Diffusion Coefficient Relationships during Drying of Soya Bean Cultivars

A drying kinetics equation, the diffusive analytical solution for short times previously developed for wheat, was utilised to explore its applicability for a larger grain as soya bean, in order to determine diffusion coefficients and their dependence with temperature. Thin-layer drying of cv.
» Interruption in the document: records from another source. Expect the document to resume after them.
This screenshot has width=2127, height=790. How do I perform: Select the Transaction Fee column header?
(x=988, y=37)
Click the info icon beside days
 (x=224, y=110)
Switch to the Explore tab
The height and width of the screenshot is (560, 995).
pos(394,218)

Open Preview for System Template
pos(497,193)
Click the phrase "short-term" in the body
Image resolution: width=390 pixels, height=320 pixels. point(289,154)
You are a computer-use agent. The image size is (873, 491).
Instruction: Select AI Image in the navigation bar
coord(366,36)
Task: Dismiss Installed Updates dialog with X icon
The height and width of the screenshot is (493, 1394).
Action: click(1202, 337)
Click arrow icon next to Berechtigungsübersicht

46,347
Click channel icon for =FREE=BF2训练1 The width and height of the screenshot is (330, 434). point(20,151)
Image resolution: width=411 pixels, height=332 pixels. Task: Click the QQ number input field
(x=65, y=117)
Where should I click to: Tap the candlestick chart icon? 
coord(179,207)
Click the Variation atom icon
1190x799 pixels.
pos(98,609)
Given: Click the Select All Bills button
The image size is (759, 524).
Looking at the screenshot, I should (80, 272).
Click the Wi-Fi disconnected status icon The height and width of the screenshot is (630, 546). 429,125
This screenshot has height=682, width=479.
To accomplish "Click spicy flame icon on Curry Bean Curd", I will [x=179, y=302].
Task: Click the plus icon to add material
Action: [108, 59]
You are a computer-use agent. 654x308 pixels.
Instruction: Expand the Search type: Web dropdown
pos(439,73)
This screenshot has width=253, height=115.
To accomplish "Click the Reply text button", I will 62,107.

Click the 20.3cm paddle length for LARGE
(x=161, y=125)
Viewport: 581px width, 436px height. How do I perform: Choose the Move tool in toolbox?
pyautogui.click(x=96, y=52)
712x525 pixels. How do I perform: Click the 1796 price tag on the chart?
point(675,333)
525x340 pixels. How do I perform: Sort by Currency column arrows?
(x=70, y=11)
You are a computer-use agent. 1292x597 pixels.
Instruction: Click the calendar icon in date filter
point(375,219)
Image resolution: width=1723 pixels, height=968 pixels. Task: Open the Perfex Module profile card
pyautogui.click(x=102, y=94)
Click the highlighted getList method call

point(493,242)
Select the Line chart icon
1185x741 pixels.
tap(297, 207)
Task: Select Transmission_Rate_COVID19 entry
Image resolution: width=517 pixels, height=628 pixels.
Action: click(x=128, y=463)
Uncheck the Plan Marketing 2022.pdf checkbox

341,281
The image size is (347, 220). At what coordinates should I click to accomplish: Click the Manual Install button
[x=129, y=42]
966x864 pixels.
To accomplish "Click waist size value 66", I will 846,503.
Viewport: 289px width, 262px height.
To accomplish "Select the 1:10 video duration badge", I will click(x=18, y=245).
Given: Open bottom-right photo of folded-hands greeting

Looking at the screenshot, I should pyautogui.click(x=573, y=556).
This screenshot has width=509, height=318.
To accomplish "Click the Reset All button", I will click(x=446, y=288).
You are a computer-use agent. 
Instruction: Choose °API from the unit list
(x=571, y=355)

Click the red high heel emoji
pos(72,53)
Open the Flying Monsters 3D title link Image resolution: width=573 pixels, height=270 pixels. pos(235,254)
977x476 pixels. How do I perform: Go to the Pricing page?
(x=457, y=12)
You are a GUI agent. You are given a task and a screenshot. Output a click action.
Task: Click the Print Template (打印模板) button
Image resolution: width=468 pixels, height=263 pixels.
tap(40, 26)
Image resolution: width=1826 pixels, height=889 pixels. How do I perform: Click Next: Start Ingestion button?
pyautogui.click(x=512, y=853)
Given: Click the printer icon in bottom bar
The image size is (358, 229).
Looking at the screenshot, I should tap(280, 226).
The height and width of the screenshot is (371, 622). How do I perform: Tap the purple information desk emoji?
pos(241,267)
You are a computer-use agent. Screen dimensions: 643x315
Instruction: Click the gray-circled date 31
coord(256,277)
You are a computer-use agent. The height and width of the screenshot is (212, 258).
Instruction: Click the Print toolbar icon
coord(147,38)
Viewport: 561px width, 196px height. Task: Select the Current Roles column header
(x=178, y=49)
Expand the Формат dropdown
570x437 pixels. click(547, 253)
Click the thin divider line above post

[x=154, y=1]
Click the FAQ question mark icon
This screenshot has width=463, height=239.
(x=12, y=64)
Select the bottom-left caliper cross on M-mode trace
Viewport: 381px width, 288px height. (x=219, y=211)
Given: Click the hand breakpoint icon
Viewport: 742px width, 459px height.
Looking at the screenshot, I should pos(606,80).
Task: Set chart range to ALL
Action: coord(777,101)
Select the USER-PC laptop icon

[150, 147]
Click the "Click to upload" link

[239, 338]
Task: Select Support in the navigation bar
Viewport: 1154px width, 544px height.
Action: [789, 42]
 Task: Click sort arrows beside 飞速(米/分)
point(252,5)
Nidera A6381 was measured for air temperatures between 19 and 75 °C. The diffusive solution accurately described the experimental drying curves thus allowing the calculation of the diffusion coefficients, which varied from 1·78×10−11 m2 s−1 at 19 °C to 7·28×10−11 m2 s−1 at 75 °C. The temperature dependence was evaluated first by the Arrhenius equation, to find activation energies of 16·6 kJ mol−1 below 50 °C, and of 28·8 kJ mol−1 above that threshold. The relationship between diffusion coefficient and temperature was also accurately predicted above 50 °C by the Williams–Landel–Ferry (WLF) model. Drying curves were also recorded for cultivar Nidera A5409 in its conventional and genetically modified variants. Soya beans were dried from moisture contents of 0·15 and 0·30 dec., d.b., at 25 and 70 °C, and the activation energy was found to be 27 kJ mol−1. The Arrhenius pre-exponential factor increased linearly with the initial moisture content, unlike the activation energy, which remained substantially constant. Reliable correlations between the diffusion coefficients and temperature are required to confidently simulate energy expenditure in dryers.